* start *

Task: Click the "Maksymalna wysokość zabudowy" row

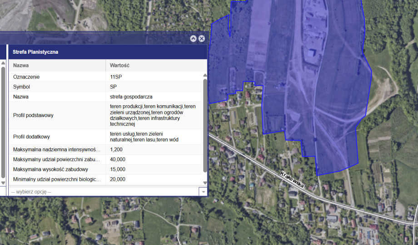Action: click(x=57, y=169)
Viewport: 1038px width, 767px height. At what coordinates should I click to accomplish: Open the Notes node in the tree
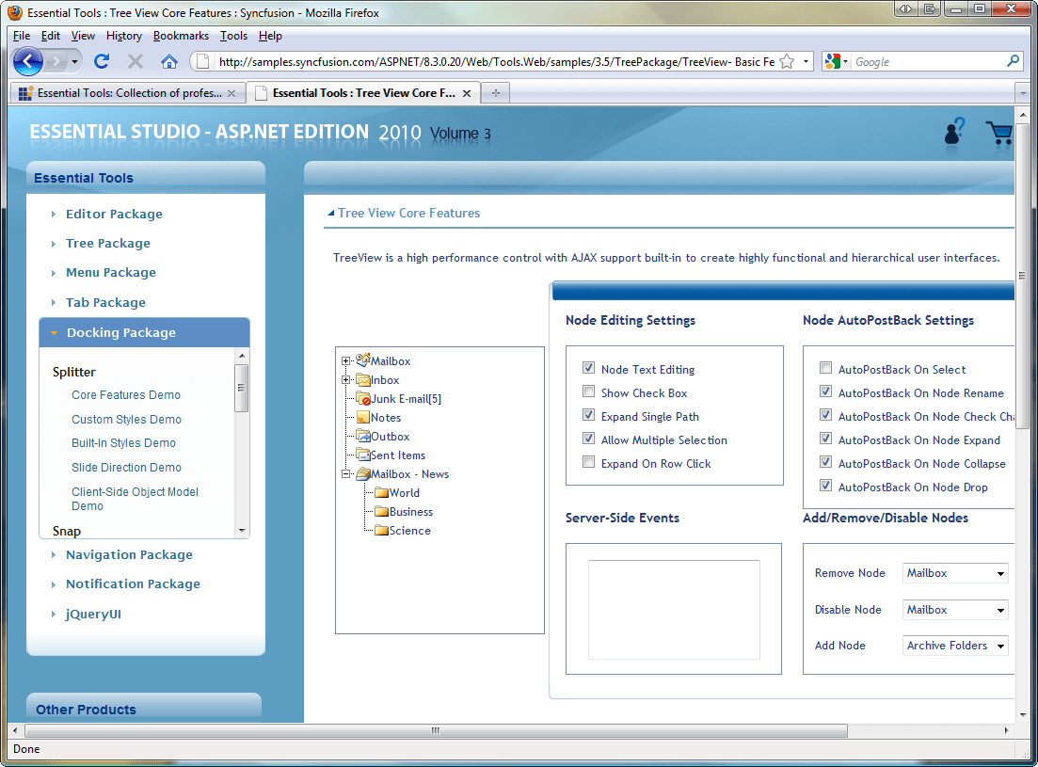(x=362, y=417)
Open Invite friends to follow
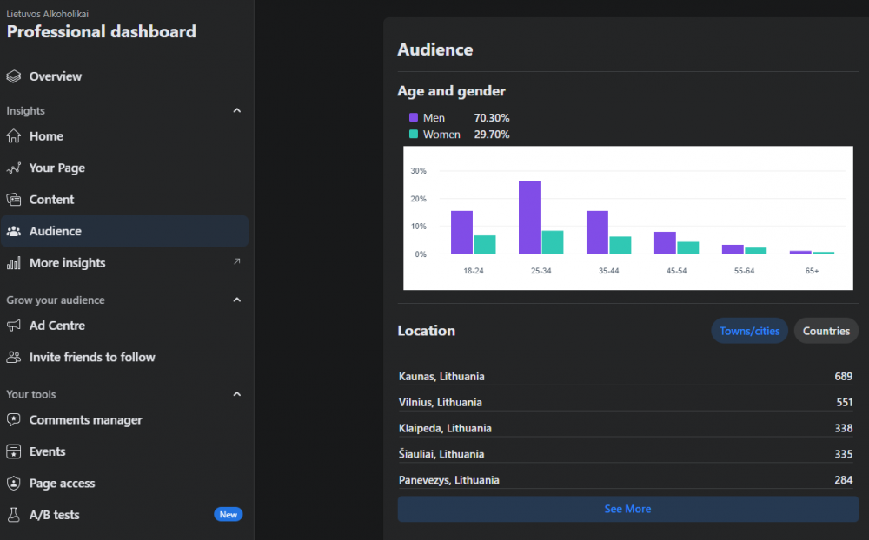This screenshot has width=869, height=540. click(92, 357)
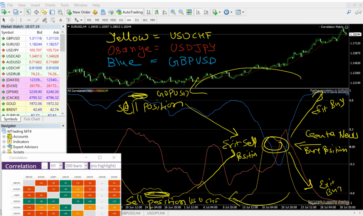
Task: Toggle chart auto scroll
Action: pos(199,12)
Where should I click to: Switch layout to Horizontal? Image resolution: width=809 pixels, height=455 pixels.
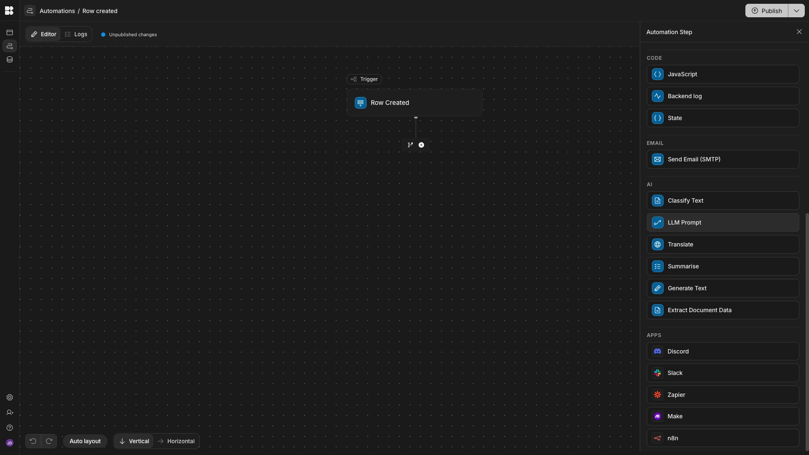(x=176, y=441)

* end *

Copy all the records above word for word, but leave out the pictures.

Task: Click the "Maksymalna wysokość zabudowy" row

Action: click(x=57, y=169)
Viewport: 1038px width, 767px height. At what coordinates should I click to accomplish: Open the Notes node in the tree
(x=362, y=417)
Open Invite friends to follow
This screenshot has width=869, height=540. click(92, 357)
Task: Toggle chart auto scroll
Action: pos(199,12)
Where should I click to: Switch layout to Horizontal? Image resolution: width=809 pixels, height=455 pixels.
(x=176, y=441)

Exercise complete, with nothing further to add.